For comparison, 14.5% of Diman students were chronically absent in the 2008-2009 school year.

The drop-off in chronic absenteeism suggests students want to come to school and are exposed to educators who care about their growth as students and citizens, said Assistant Principal of Student Affairs Andrew Rebello.

“You can have the best test scores, the best numbers, but if you’re not producing good citizens, good human beings at the end of this, then you really lose,” he said.

Last year was the first time Diman 10th-grade students took the “next-generation” English and math MCAS. According to the state Department of Elementary and Secondary Education, 65% of students met or exceeded expectations on the English exam. Statewide, 61% of 10th-grade students met or exceeded expectations on the English MCAS exam.

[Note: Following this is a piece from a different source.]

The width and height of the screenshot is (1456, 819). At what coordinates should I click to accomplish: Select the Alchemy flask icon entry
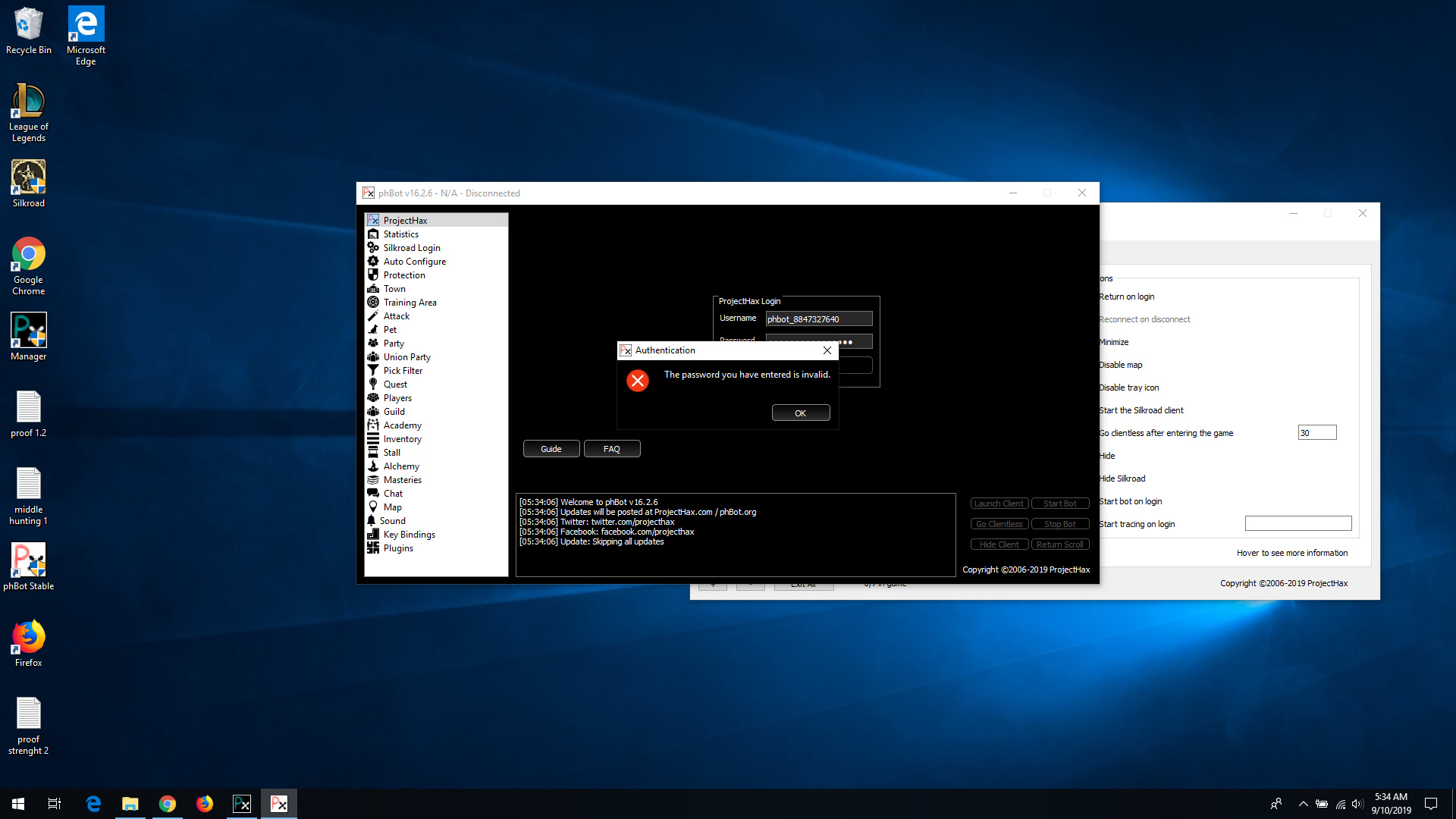[x=373, y=466]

Results show that 80% of Diman 10th-grade students met or exceeded expectations on the math exam, a category of scores in which 74% of Massachusetts students in the same grade fell.

The only MCAS exam on which Diman’s exam results did not exceed the statewide average was mathematics, with half of district students meeting or exceeding expectations, compared to 59% of students statewide.

The district received a two-year accountability rating of 49%, meaning the state has determined Diman made “moderate” progress toward state-set benchmarks. Diman received low marks for progress made toward achievement targets for students who scored in the bottom 25% on the exams.

Assistant Principal of Academic Affairs Kate Warren said the school has something to be proud of in its percentile ranking. Diman Voc-Tech placed in the 60th percentile, meaning Diman performed better than nearly two-thirds of high schools in the state and high schools in each of the school’s four sending communities – Fall River, Swansea, Somerset and Westport.

She said the district’s accountability score of 49% leaves room for improvement, adding that the state-set targets for the district are high because Diman students historically meet or exceed expectations on the annual exams.

The accountability data will inform the district’s learning and instruction plans moving forward, Warren said.

“Our targets were set extremely high because our students have always done well. And so is there room for progress? Absolutely. Are we going to make progress and is there a plan? Absolutely,” said Warren.

Last year’s exams, the results of which were released Sept. 24, were also the first to be entirely administered on computers, which Warren said meant time was spent by students and teachers learning the new testing platform.

After the school committee in December voted against renewing former Superintendent/Director Thomas Aubin’s contract, prompting public protests and Aubin to file a lawsuit against committee members, current Principal and Interim Superintendent Elvio Ferreira said the district is focused on motivating the teachers and staff this school year so they in turn motivate students.

He said there was “tremendous” staff turnover during the summer, which saw the hiring of 14 new staff members. Enrollment also increased by 30 students this year, exacerbating issues with classroom space that administrators will focus on mitigating in coming months.

In relation to the MCAS exam results, Ferreira said Diman students take academic courses for half of the school year and courses in their chosen vocation for the other half.

“As a vocational school we’re only in each cycle half the time. ... Our kids are only in academics 90 days a year – so when you compare that to 180 days at a comprehensive academic high school, it really becomes a much more startling dynamic,” said Ferreira.

However, Warren said vocational training is a boon for students, who have the opportunity to apply academic concepts to real-world projects.